1. An electrical connector which includes a slot for receiving a flat electrical cable, comprising:

an elongated dielectric housing having a housing wall defining one side of said slot;

a plurality of terminals mounted in the housing with contact portions spaced along the housing wall and projecting into the slot;

a sheet metal support mounted on the housing and having a support wall defining an opposite side of the slot, the sheet metal support being folded back onto itself to provide a double thickness for the support wall; and

said dielectric housing including a shelf extending along said opposite side of the slot, and one thickness of the support wall extending beneath the shelf.

2. The electrical connector of claim 1 wherein said sheet metal support includes end portions extending beyond opposite ends of the slot, each end portion including a support tab engageable with the housing and a solder tab adapted for soldering to a pad on an appropriate printed circuit board.

3. The electrical connector of claim 1 wherein said support wall includes an outer thickness and an inner thickness, the inner thickness being wider than the outer thickness to thereby extend beneath the shelf.

4. The electrical connector of claim 3 wherein said outer thickness is flush with the outside of the dielectric housing.
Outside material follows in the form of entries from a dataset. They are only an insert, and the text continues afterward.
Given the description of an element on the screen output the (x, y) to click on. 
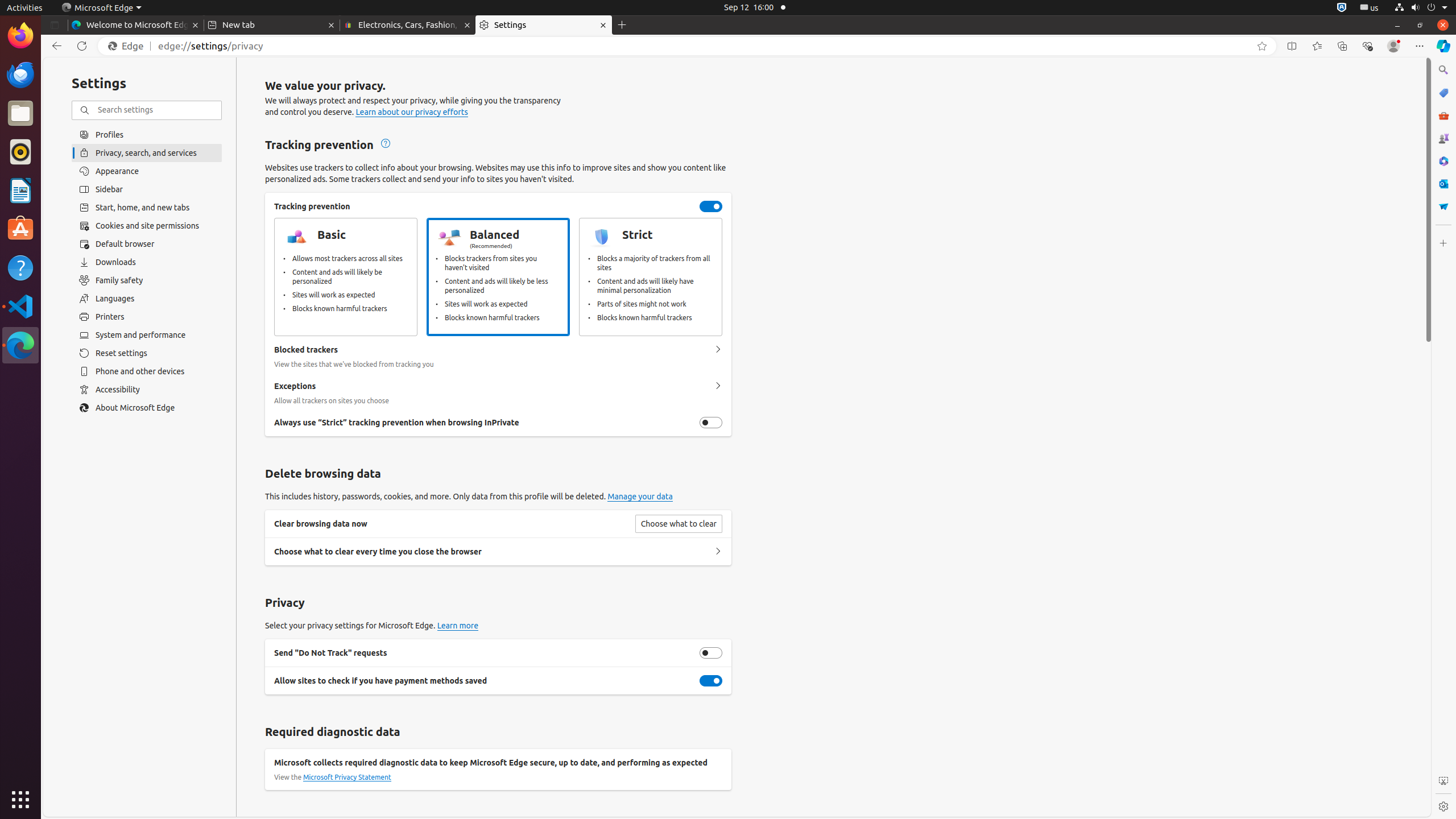
:1.72/StatusNotifierItem Element type: menu (1341, 7)
Rhythmbox Element type: push-button (20, 151)
Tools Element type: push-button (1443, 115)
Manage your data Element type: link (639, 496)
Reset settings Element type: tree-item (146, 353)
Given the description of an element on the screen output the (x, y) to click on. 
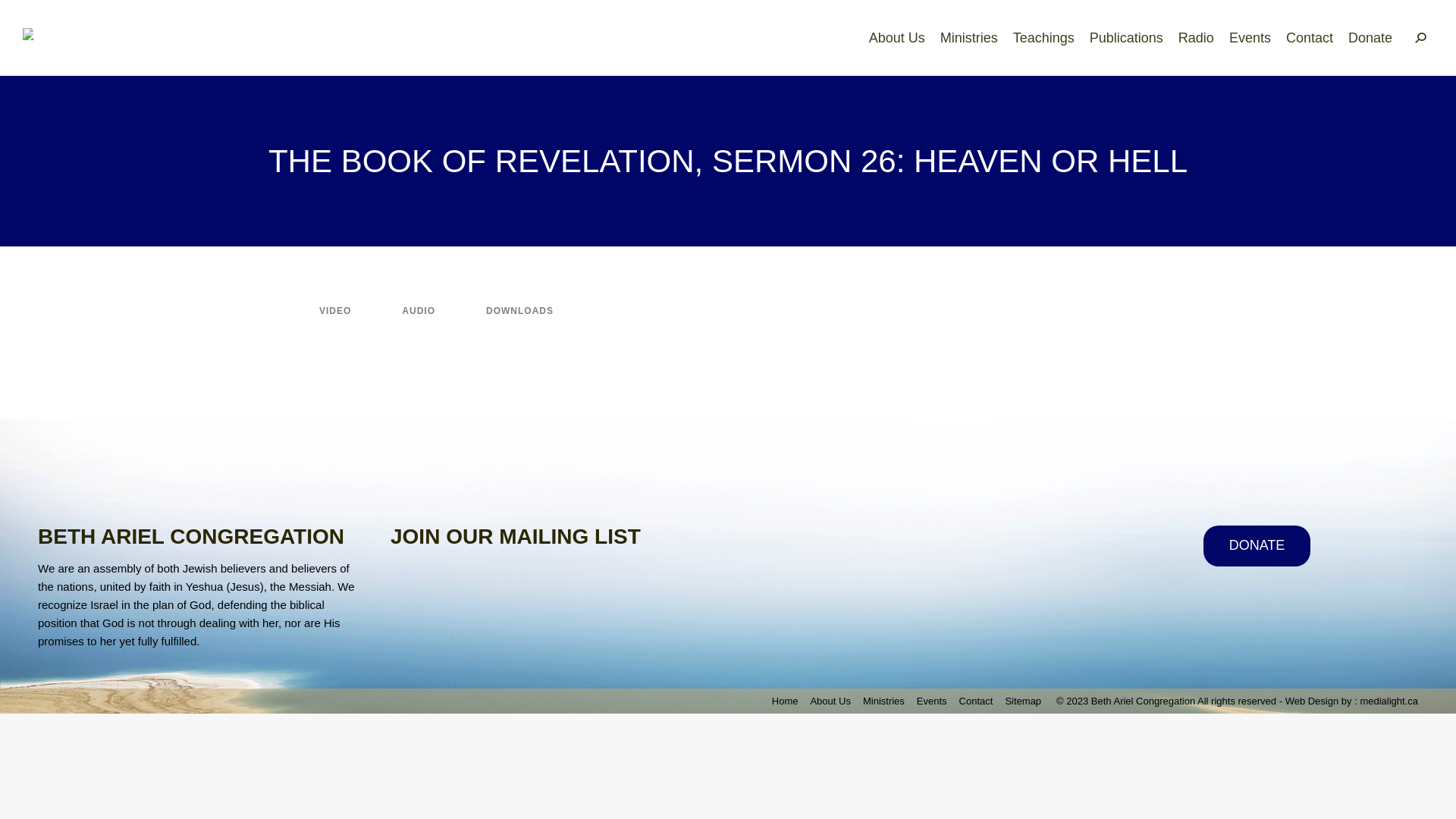
Home Element type: text (784, 700)
About Us Element type: text (829, 700)
Publications Element type: text (1126, 37)
Contact Element type: text (976, 700)
DONATE Element type: text (1257, 545)
Ministries Element type: text (883, 700)
Teachings Element type: text (1043, 37)
About Us Element type: text (897, 37)
Contact Element type: text (1309, 37)
Events Element type: text (1249, 37)
Go! Element type: text (27, 18)
Donate Element type: text (1370, 37)
Events Element type: text (931, 700)
Radio Element type: text (1196, 37)
medialight.ca Element type: text (1388, 700)
Sitemap Element type: text (1022, 700)
Ministries Element type: text (968, 37)
Given the description of an element on the screen output the (x, y) to click on. 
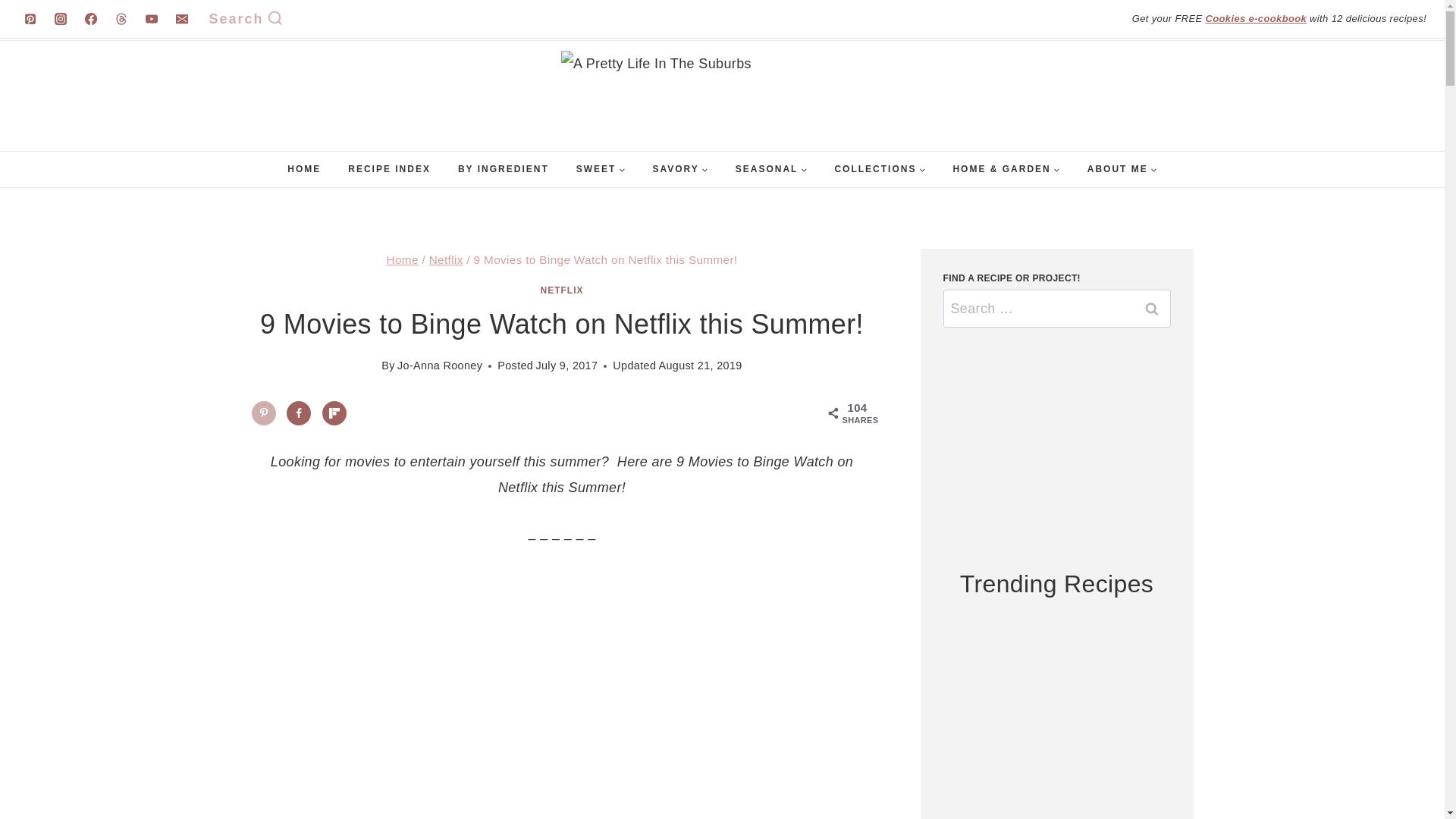
BY INGREDIENT (503, 169)
Share on Facebook (298, 413)
SAVORY (679, 169)
Cookies e-cookbook (1256, 18)
Search (245, 18)
SWEET (600, 169)
Save to Pinterest (263, 413)
HOME (303, 169)
Search (1151, 308)
Search (1151, 308)
RECIPE INDEX (389, 169)
Share on Flipboard (333, 413)
Given the description of an element on the screen output the (x, y) to click on. 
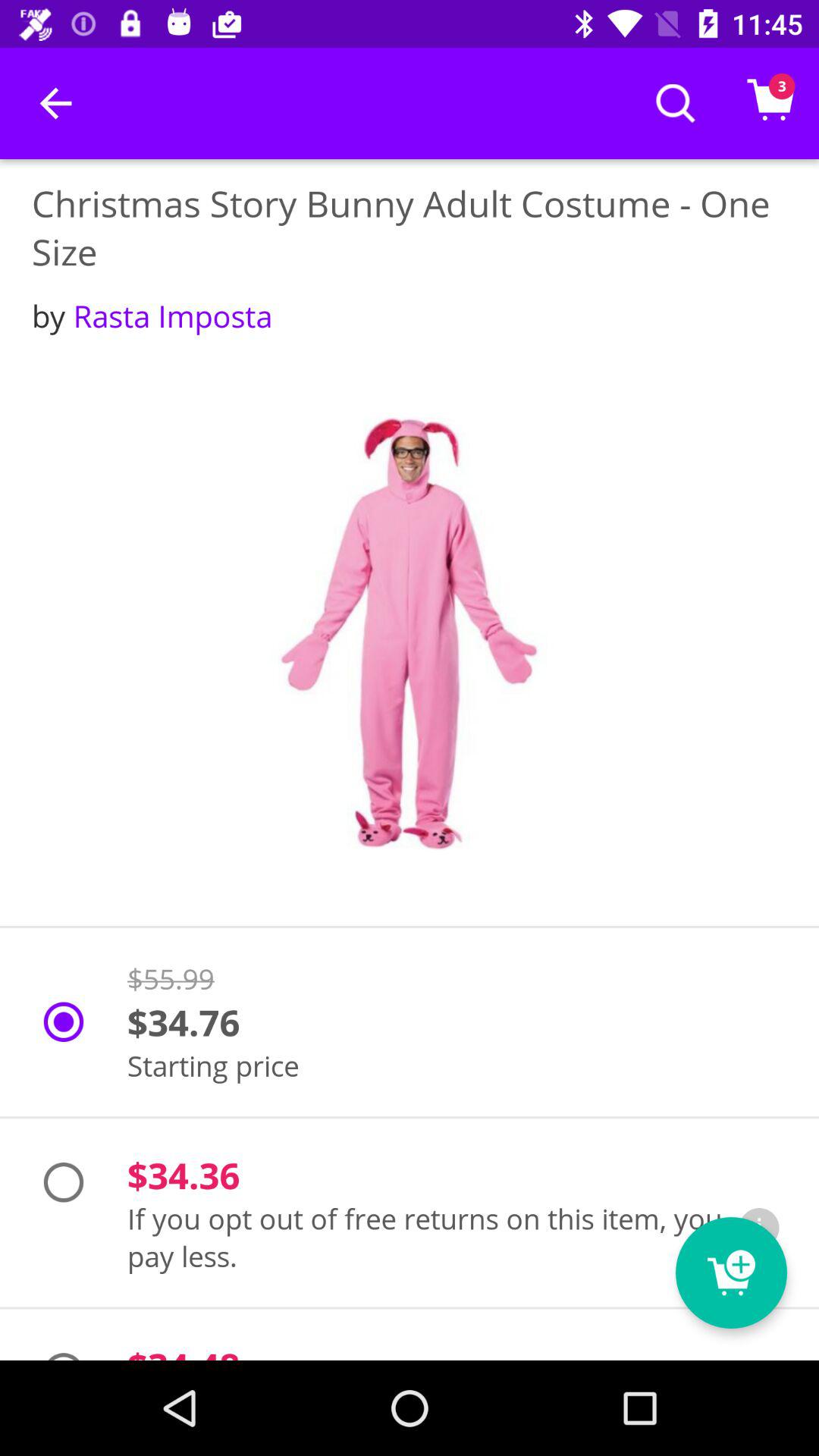
turn off the icon above christmas story bunny icon (55, 103)
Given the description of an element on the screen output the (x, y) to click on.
5. An electrical connector which includes a slot for receiving a flat electrical cable, comprising:

an elongated dielectric housing having a housing wall defining one side of said slot, and a shelf extending along an opposite side of the slot;

a plurality of terminals mounted in the housing with contact portions spaced along the housing wall and projecting into the slot; and

a sheet metal support mounted on the housing and having a support wall defining said opposite side of the slot, the sheet metal support being folded back onto itself to provide a double thickness for the support wall including an outer thickness and an inner thickness, the inner thickness being wider than the outer thickness and extending beneath the shelf of the housing, the sheet metal support including end portions extending beyond opposite ends of the slot, each end portion including a support tab engageable with the housing and a solder tab adapted for soldering to a pad on an appropriate printed circuit board.

6. The electrical connector of claim 5 wherein said outer thickness is flush with the outside of the dielectric housing.

7. The electrical connector of claim 5 wherein said support tab is bent inwardly in engagement with portions of the housing at opposite ends of the slot, and said solder tab is bent outwardly of the housing for soldering to the pad on the printed circuit board.

8. The electrical connector of claim 7, including a pair of said outwardly bent solder tabs, with said support tab being disposed therebetween.

9. An electrical connector which includes a slot for receiving a flat electrical cable, comprising:

an elongated dielectric housing having a housing wall defining one side of said slot;

a plurality of terminals mounted in the housing with contact portions spaced along the housing wall and projecting into the slot;

a sheet metal support mounted on the housing and having a support wall defining an opposite side of the slot, the sheet metal support being folded back onto itself to provide a double thickness for the support wall; and

said sheet metal support including end portions extending beyond opposite ends of the slot, each end portion including a support tab engageable with the housing and a solder tab adapted for soldering to a pad on an appropriate printed circuit board.

10. The electrical connector of claim 9 wherein said support tab is bent inwardly in engagement with portions of the housing at opposite ends of the slot, and said solder tab is bent outwardly of the housing for soldering to the pad on the printed circuit board.

11. The electrical connector of claim 10, including a pair of said outwardly bent solder tabs, with said support tab being disposed therebetween.